+++ DATASET CONTENT
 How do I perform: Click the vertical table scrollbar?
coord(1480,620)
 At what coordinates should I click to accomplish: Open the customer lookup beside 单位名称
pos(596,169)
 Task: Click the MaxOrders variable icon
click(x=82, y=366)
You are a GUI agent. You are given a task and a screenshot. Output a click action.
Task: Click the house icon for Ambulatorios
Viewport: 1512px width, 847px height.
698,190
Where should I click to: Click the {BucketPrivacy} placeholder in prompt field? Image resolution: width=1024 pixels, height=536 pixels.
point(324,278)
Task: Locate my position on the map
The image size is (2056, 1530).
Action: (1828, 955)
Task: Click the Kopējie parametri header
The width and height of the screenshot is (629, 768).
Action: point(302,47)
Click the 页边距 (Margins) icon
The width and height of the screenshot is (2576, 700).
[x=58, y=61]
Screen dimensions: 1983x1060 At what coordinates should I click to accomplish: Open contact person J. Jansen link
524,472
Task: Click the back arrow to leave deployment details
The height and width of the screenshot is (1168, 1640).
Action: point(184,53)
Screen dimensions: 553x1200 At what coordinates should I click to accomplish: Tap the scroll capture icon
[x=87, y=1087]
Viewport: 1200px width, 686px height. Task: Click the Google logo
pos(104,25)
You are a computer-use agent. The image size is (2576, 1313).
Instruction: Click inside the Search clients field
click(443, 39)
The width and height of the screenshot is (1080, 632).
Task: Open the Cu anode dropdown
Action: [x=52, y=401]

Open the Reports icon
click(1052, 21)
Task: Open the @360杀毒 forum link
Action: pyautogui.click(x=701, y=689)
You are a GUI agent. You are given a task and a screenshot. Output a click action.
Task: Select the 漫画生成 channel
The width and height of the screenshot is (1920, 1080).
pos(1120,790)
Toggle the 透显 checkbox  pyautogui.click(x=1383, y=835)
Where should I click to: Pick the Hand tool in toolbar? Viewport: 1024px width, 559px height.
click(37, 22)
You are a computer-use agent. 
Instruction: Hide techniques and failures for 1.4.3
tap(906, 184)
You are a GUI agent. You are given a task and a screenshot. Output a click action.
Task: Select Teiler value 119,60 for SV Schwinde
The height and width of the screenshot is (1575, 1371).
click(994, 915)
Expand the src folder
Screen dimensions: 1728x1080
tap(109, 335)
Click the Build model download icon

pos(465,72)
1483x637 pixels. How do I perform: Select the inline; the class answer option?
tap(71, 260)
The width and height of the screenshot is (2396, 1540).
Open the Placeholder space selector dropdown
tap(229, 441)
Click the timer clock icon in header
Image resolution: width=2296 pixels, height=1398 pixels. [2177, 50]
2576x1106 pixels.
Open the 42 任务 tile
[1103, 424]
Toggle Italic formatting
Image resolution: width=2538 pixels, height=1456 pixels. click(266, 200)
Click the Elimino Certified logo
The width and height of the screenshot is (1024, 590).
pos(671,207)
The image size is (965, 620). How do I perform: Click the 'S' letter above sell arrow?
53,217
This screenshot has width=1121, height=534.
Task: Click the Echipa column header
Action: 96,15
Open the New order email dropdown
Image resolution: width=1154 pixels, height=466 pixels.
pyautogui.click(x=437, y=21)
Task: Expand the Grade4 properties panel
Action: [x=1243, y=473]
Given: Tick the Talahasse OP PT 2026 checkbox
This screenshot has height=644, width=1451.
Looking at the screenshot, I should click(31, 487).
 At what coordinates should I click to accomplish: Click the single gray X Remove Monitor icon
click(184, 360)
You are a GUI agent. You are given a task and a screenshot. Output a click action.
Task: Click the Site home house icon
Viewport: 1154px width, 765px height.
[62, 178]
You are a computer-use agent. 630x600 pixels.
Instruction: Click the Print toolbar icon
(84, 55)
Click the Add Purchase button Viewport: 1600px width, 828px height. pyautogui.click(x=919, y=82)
++++++
TASK DESCRIPTION =>
Identify each line in the records above that contains the word "Open", and copy those lines out in full.

ANSWER BELOW =>
 At what coordinates should I click to accomplish: Open the customer lookup beside 单位名称
Screen dimensions: 1983x1060 At what coordinates should I click to accomplish: Open contact person J. Jansen link
Task: Open the Cu anode dropdown
Open the Reports icon
Task: Open the @360杀毒 forum link
Open the Placeholder space selector dropdown
Open the 42 任务 tile
Open the New order email dropdown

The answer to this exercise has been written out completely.